WHAT TO PRODUCE: For this exercise, please find the lines in the entries that include the word "Factories" and copy them.

Entries taken from a collection:
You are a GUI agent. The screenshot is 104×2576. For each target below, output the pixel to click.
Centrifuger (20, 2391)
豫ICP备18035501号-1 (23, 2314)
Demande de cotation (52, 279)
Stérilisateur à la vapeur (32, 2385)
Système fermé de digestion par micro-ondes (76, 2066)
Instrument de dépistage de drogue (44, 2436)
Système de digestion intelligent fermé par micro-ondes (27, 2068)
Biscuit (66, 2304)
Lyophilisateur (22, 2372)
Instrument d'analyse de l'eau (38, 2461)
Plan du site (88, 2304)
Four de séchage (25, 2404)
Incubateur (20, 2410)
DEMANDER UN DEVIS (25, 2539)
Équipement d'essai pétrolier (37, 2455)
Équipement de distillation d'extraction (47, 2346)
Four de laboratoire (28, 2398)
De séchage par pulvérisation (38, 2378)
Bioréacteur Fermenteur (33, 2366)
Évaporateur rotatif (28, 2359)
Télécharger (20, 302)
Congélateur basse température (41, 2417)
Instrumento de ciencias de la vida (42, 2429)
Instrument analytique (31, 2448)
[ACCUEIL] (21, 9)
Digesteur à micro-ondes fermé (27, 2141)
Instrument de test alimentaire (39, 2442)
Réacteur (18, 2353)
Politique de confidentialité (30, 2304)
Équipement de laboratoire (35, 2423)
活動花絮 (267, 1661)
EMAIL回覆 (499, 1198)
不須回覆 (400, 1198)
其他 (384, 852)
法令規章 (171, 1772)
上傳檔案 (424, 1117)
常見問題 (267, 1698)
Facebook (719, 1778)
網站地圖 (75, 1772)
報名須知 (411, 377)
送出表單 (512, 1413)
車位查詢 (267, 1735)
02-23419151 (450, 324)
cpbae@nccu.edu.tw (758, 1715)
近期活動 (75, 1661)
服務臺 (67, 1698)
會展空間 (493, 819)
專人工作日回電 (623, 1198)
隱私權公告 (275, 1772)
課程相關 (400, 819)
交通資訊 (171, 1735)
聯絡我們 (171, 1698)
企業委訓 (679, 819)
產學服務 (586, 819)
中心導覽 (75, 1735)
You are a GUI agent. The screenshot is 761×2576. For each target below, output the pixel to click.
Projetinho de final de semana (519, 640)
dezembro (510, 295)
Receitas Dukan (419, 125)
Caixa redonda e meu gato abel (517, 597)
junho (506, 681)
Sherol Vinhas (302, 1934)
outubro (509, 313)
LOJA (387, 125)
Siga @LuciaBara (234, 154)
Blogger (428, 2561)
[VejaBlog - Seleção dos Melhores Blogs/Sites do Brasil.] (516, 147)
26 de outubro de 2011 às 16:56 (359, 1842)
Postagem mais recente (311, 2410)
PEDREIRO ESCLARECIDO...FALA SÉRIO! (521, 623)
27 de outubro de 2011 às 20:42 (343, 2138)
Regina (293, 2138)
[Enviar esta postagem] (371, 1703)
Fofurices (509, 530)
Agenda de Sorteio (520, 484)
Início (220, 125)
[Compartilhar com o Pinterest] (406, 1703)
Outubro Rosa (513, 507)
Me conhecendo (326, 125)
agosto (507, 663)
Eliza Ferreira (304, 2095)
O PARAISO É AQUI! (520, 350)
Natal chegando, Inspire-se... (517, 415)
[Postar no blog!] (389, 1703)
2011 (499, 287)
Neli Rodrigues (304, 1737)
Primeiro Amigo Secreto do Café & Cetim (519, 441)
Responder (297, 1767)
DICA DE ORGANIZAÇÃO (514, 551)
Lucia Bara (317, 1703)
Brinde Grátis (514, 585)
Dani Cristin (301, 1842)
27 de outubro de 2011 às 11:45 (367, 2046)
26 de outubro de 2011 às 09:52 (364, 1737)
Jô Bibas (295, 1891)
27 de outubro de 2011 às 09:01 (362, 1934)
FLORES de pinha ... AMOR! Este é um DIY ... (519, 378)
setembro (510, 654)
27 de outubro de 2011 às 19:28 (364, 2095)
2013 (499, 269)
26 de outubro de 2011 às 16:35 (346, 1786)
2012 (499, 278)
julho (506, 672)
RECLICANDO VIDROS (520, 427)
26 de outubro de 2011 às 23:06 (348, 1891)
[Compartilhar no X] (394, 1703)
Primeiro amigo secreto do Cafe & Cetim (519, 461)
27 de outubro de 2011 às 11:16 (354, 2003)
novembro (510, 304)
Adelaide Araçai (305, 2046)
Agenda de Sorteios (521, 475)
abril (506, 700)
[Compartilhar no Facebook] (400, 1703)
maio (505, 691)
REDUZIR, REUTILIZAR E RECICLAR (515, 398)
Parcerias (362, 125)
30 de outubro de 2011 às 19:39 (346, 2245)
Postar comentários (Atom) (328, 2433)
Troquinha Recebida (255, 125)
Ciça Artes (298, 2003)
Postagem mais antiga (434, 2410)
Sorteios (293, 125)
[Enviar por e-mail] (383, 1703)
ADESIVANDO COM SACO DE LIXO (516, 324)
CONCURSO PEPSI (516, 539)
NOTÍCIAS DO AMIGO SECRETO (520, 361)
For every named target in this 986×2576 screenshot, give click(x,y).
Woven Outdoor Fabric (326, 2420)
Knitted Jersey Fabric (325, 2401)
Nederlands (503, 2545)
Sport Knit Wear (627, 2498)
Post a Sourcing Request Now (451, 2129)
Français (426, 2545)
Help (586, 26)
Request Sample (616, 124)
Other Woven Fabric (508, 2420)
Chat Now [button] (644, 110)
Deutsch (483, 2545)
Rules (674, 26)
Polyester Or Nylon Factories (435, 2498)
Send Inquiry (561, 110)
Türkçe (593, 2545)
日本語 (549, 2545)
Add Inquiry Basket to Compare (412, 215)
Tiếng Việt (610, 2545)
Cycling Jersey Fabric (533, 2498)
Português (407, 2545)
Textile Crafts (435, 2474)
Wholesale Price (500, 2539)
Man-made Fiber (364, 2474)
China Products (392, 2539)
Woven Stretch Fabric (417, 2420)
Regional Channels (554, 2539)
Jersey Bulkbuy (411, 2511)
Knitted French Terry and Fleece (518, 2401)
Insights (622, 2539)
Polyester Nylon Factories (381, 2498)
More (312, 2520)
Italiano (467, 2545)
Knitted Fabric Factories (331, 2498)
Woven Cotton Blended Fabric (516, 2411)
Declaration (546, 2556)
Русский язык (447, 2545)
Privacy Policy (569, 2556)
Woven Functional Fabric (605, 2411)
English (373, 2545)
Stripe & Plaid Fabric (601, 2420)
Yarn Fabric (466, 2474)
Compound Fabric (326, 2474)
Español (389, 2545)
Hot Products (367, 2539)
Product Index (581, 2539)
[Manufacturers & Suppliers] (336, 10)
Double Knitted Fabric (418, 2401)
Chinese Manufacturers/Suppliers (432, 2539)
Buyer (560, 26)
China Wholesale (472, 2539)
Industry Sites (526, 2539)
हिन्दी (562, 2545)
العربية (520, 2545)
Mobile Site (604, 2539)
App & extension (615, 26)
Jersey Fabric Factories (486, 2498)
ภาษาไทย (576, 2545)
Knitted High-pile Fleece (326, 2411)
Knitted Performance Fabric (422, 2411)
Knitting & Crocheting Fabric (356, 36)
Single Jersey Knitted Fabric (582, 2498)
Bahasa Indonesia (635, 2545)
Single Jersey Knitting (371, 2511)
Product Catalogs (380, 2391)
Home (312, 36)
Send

COMPLETED TASK:
Polyester Or Nylon Factories (435, 2498)
Polyester Nylon Factories (381, 2498)
Knitted Fabric Factories (331, 2498)
Jersey Fabric Factories (486, 2498)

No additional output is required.